**DATASET EXCERPTS**
###

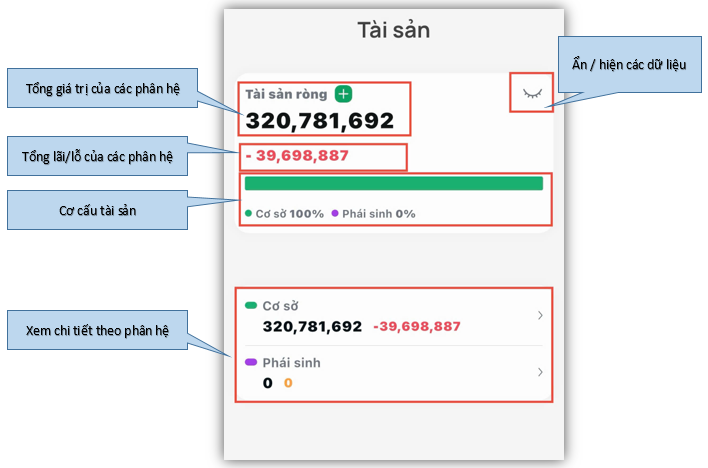Click the total loss -39,698,887 at top

click(x=297, y=155)
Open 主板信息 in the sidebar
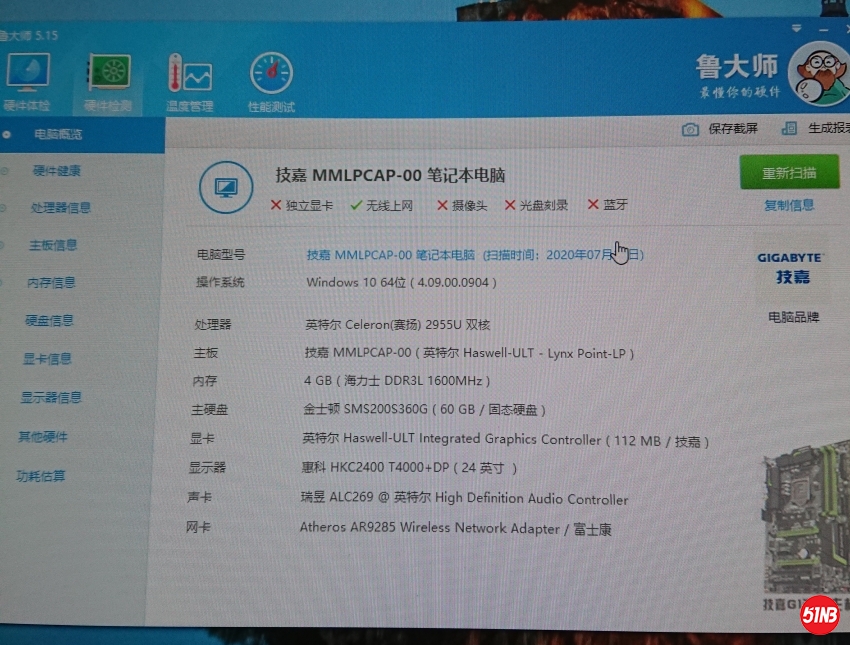 tap(53, 245)
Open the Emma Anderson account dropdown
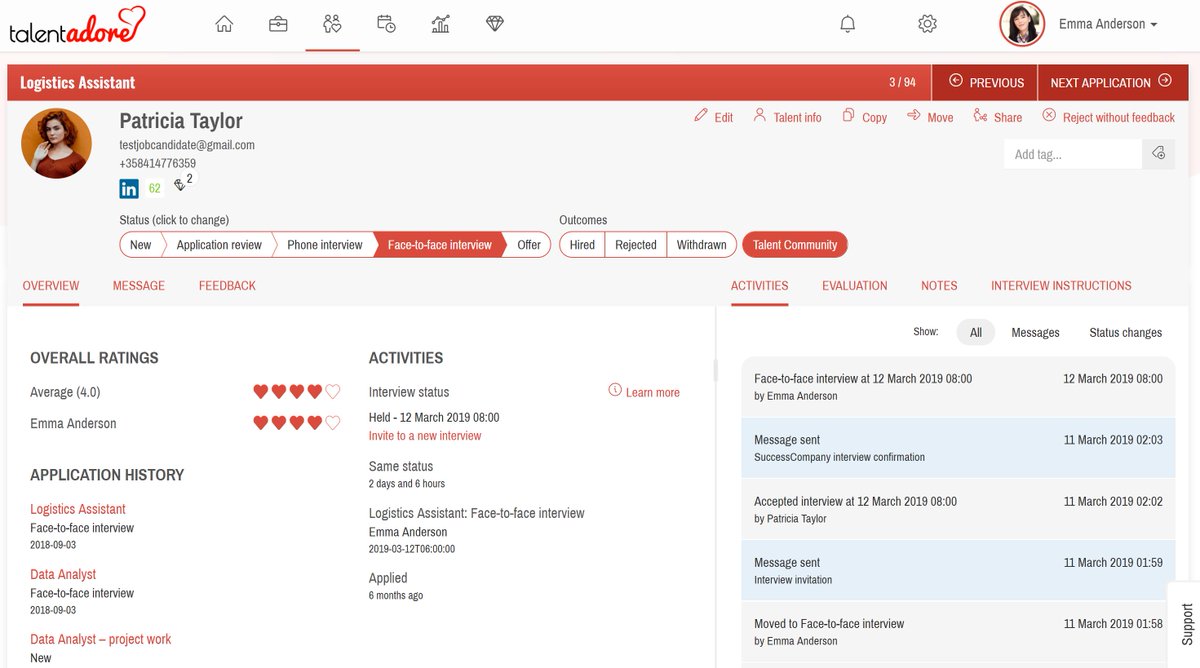1200x668 pixels. [1107, 22]
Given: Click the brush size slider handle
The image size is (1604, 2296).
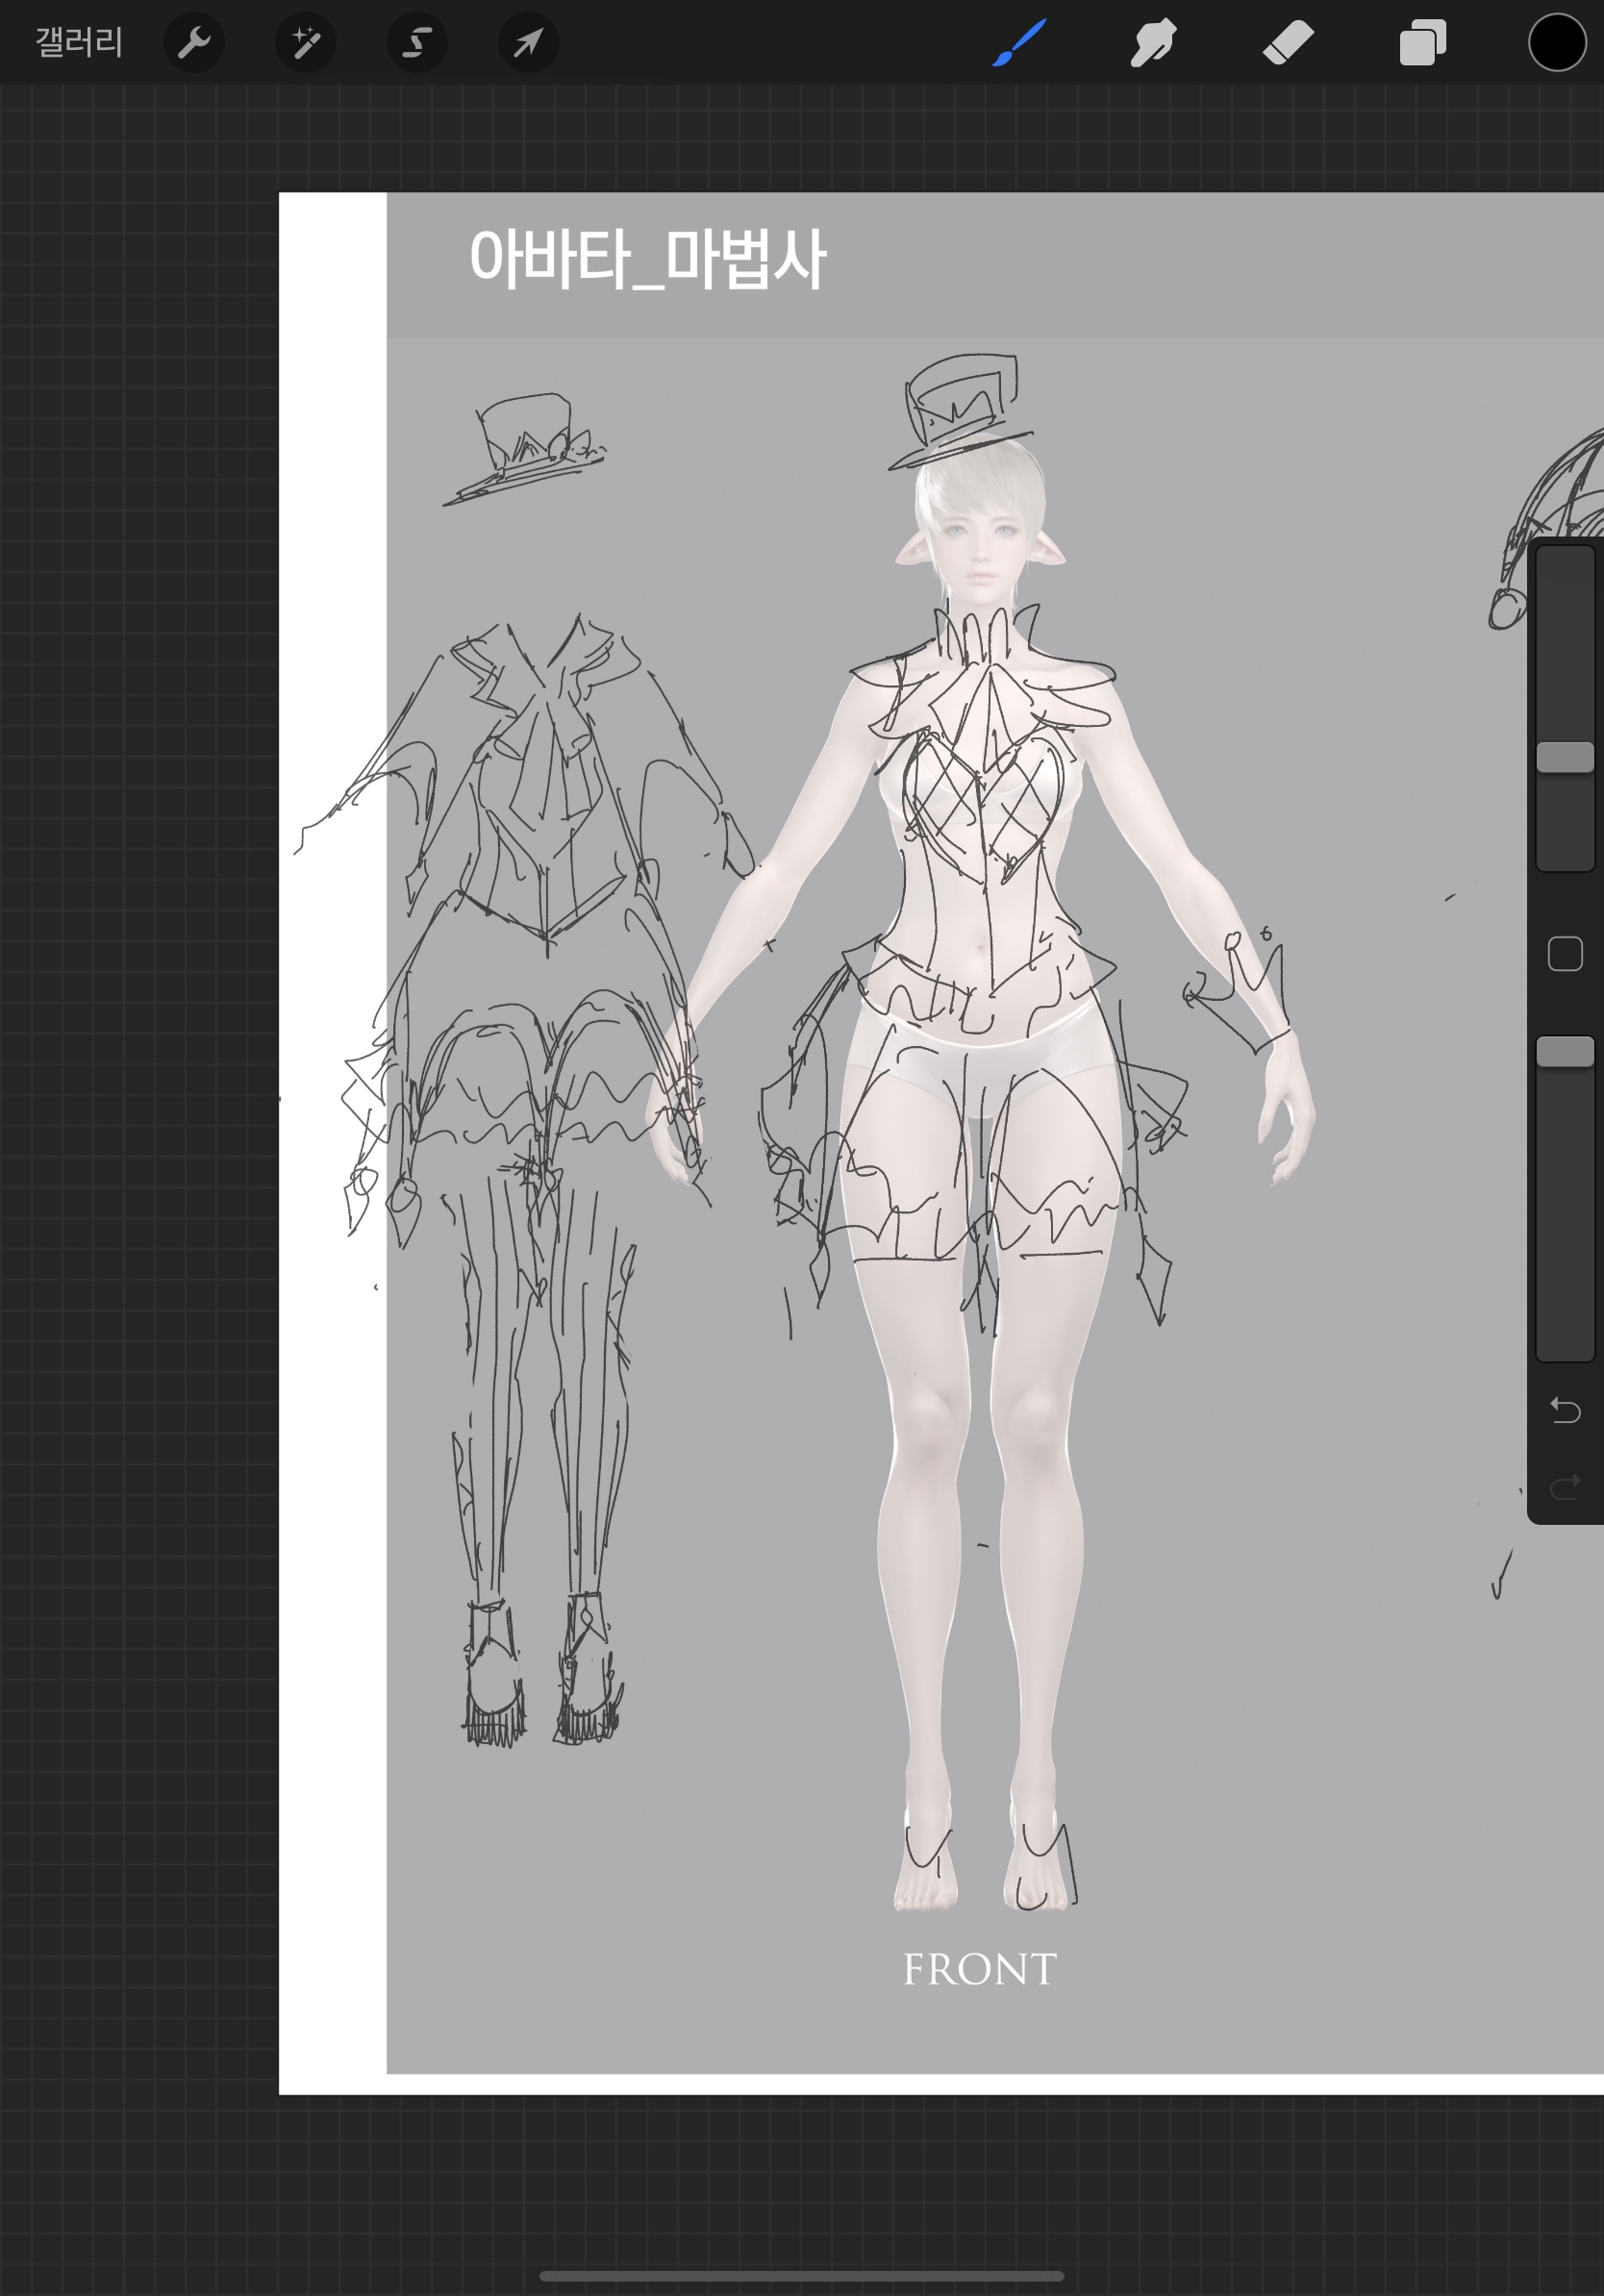Looking at the screenshot, I should [1564, 757].
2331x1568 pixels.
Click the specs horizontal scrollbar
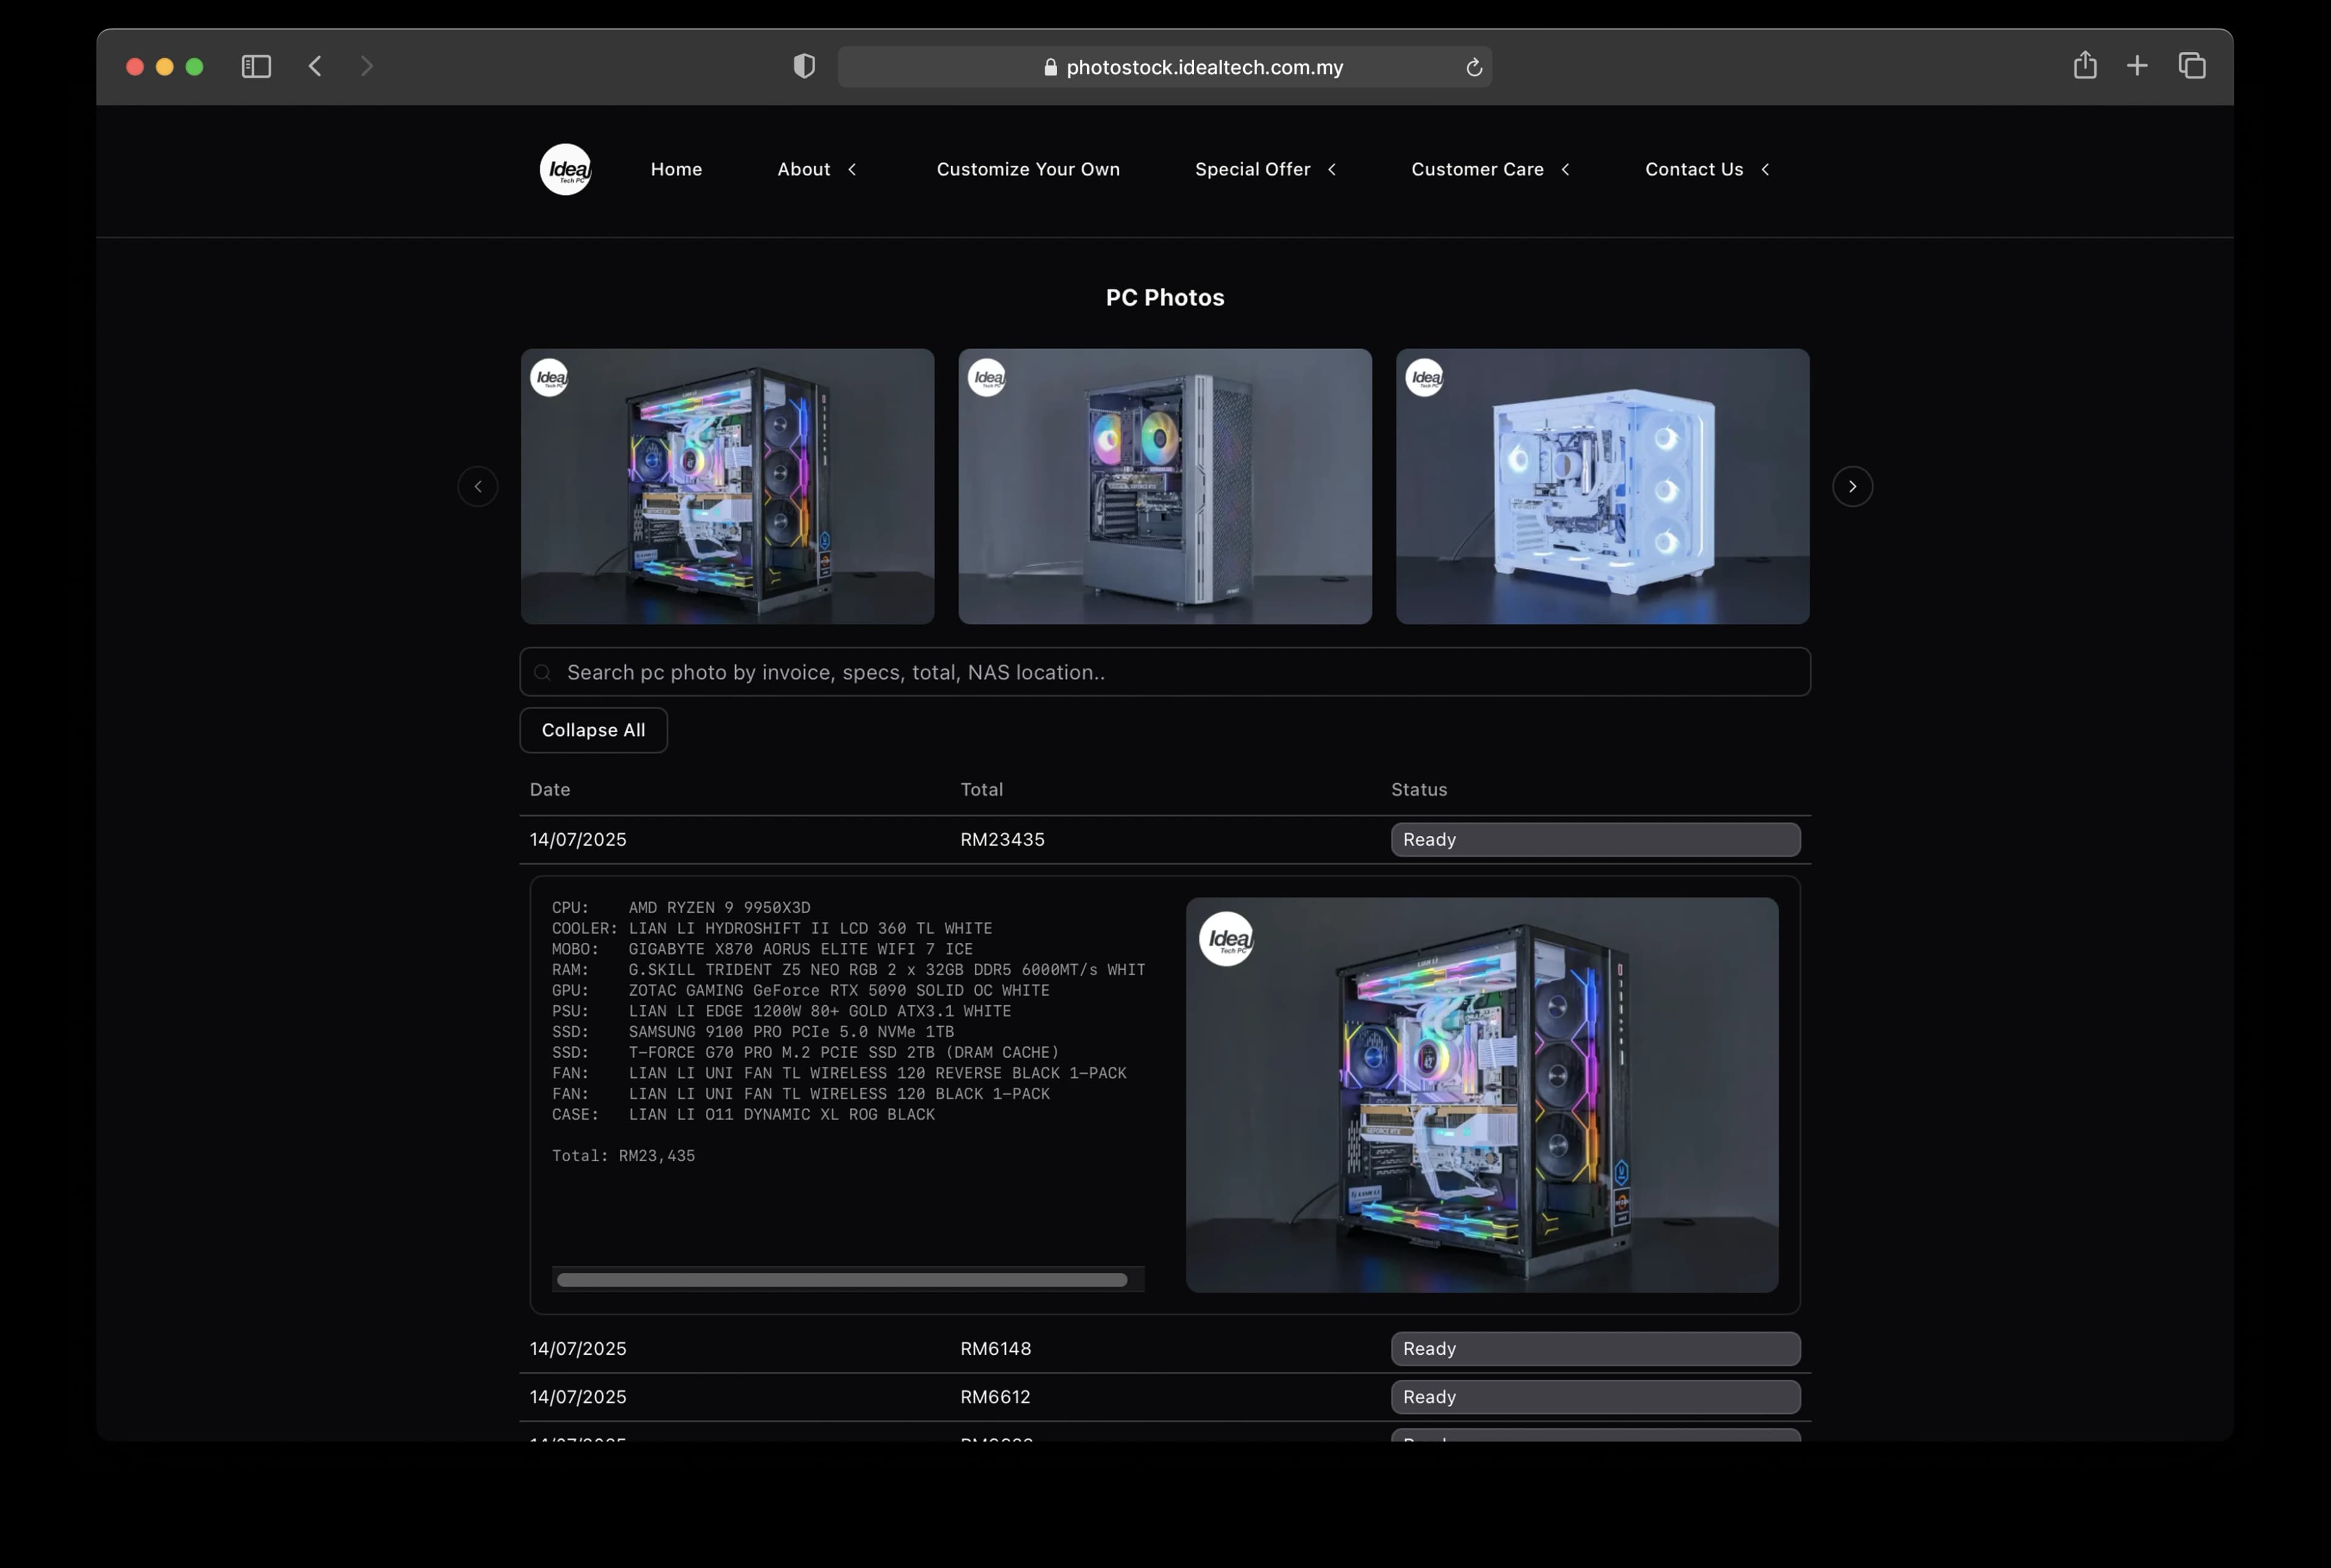tap(842, 1280)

###

**WHAT YOU WILL DO**
Starting at the line with "Open 主板信息 in the sidebar", write out every line exactly through the final line of the records above, both included, and skip the pictures.

**TASK ANSWER**
Open 主板信息 in the sidebar
 tap(53, 245)
Open the Emma Anderson account dropdown
1200x668 pixels. [1107, 22]
Given: Click the brush size slider handle
The image size is (1604, 2296).
Looking at the screenshot, I should [1564, 757].
2331x1568 pixels.
Click the specs horizontal scrollbar
tap(842, 1280)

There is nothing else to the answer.